>>>
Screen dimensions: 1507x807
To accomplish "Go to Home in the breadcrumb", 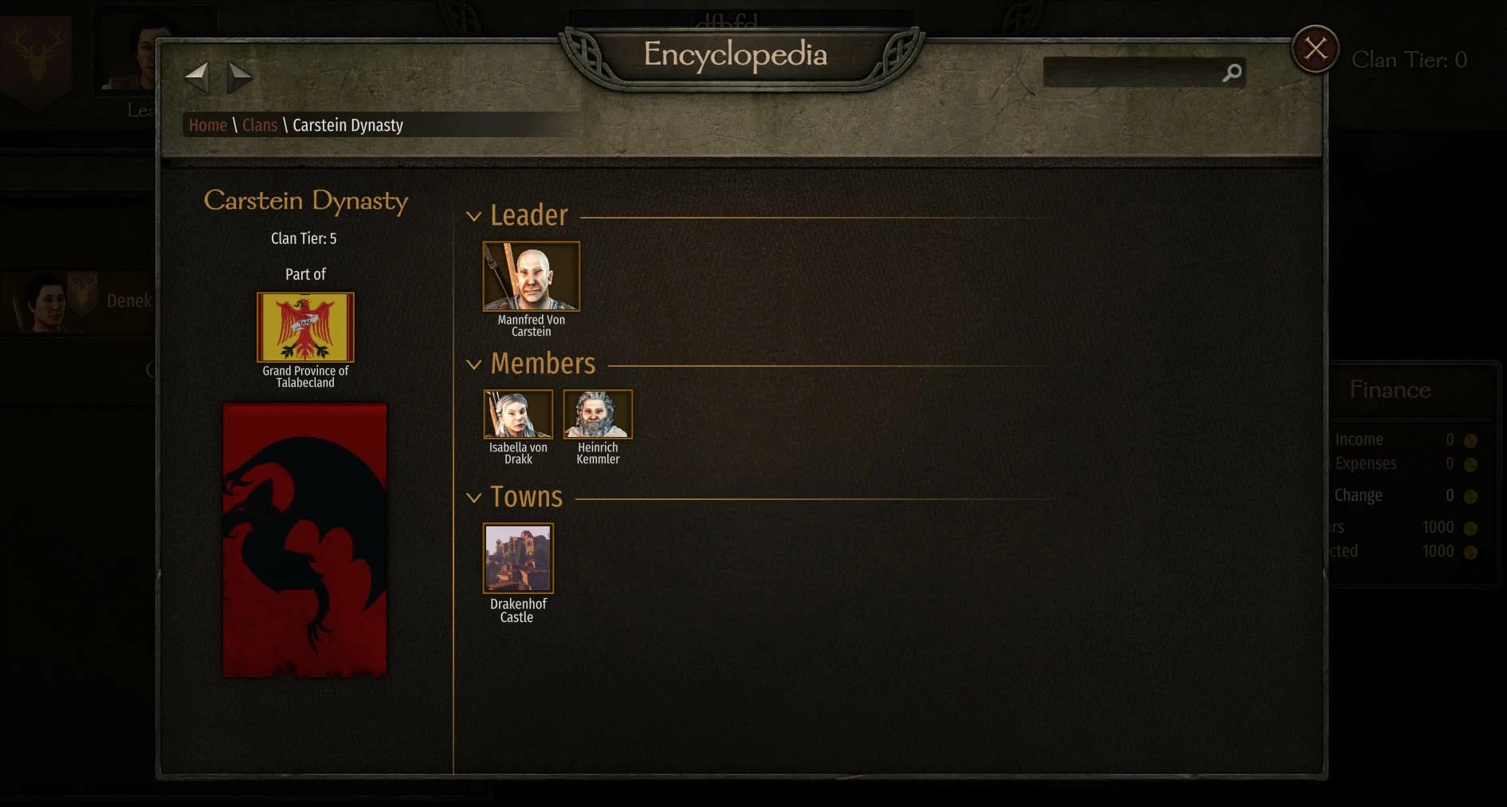I will [208, 125].
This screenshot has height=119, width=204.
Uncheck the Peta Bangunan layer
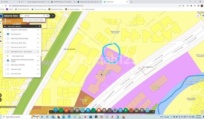(8, 34)
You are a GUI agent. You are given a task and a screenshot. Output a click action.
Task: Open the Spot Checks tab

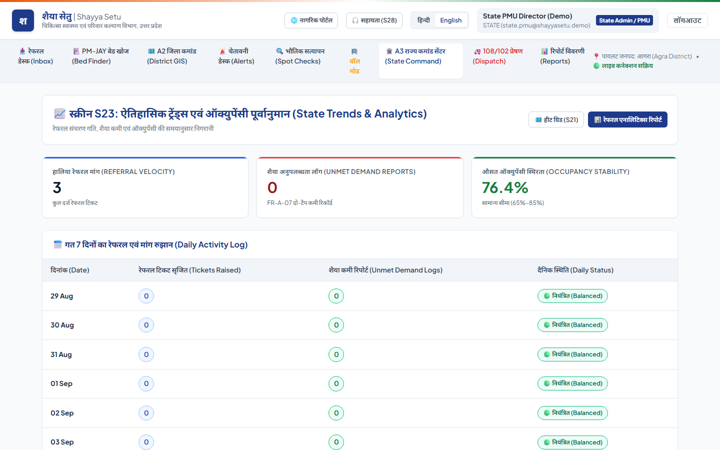(300, 56)
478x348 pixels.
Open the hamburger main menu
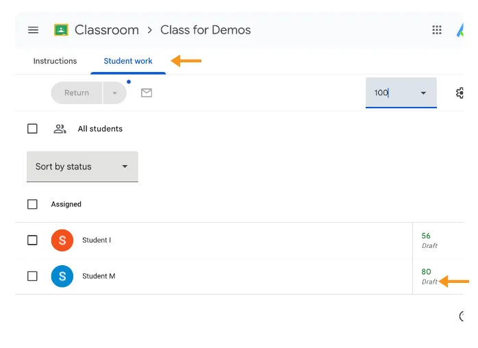(34, 30)
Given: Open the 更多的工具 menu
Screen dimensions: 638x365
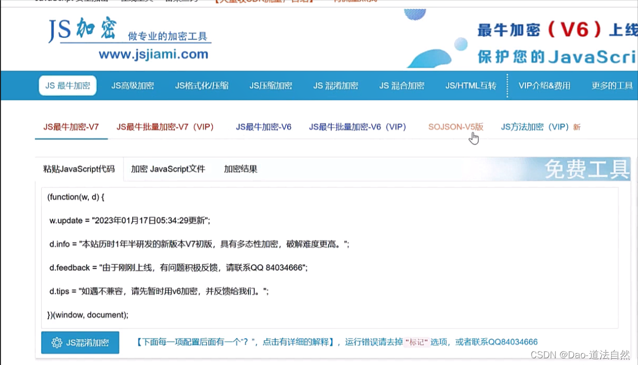Looking at the screenshot, I should 612,85.
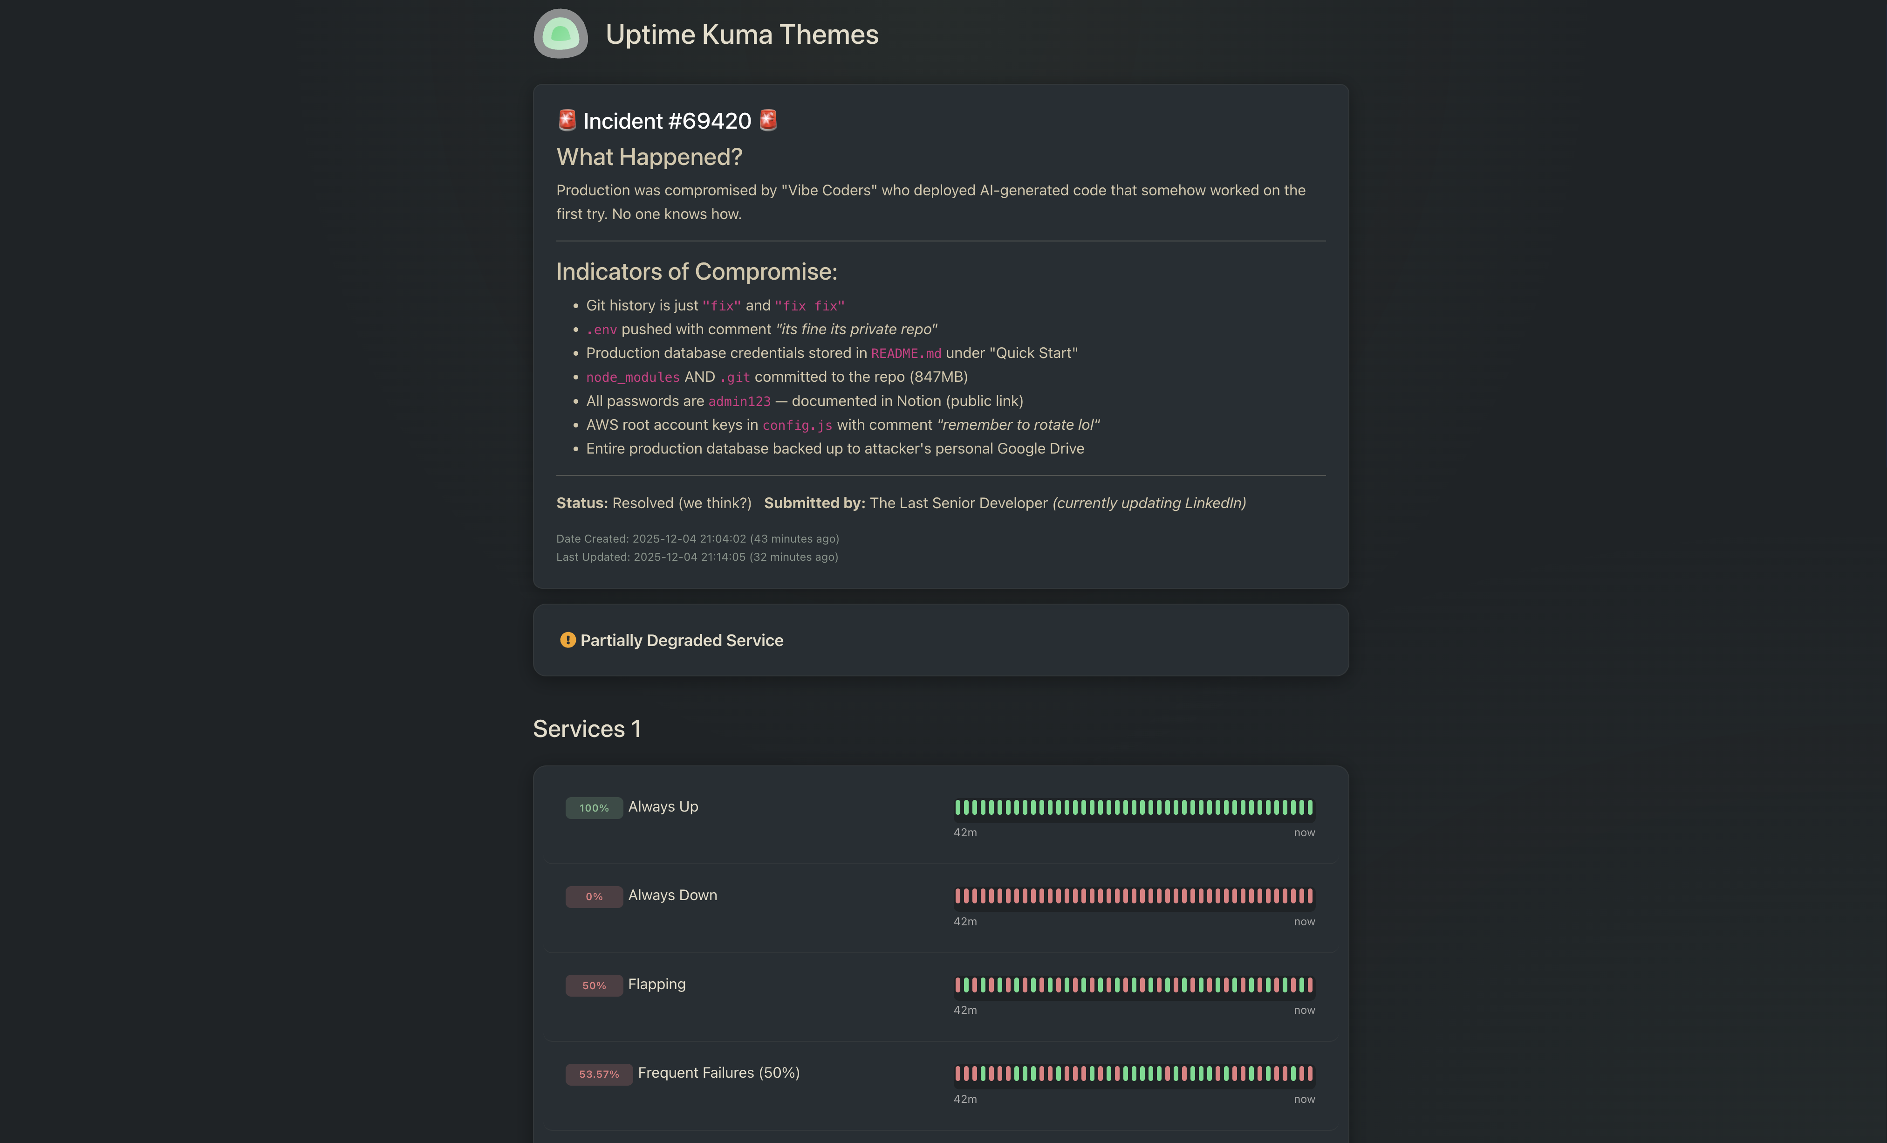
<<<
§ **Task item**
Pictures excluded, output exactly the line that contains "Given: Open the 更多的工具 menu" and every line after it to the end of the data above.

§ **Solution to this exercise**
Given: Open the 更多的工具 menu
Screen dimensions: 638x365
Looking at the screenshot, I should 612,85.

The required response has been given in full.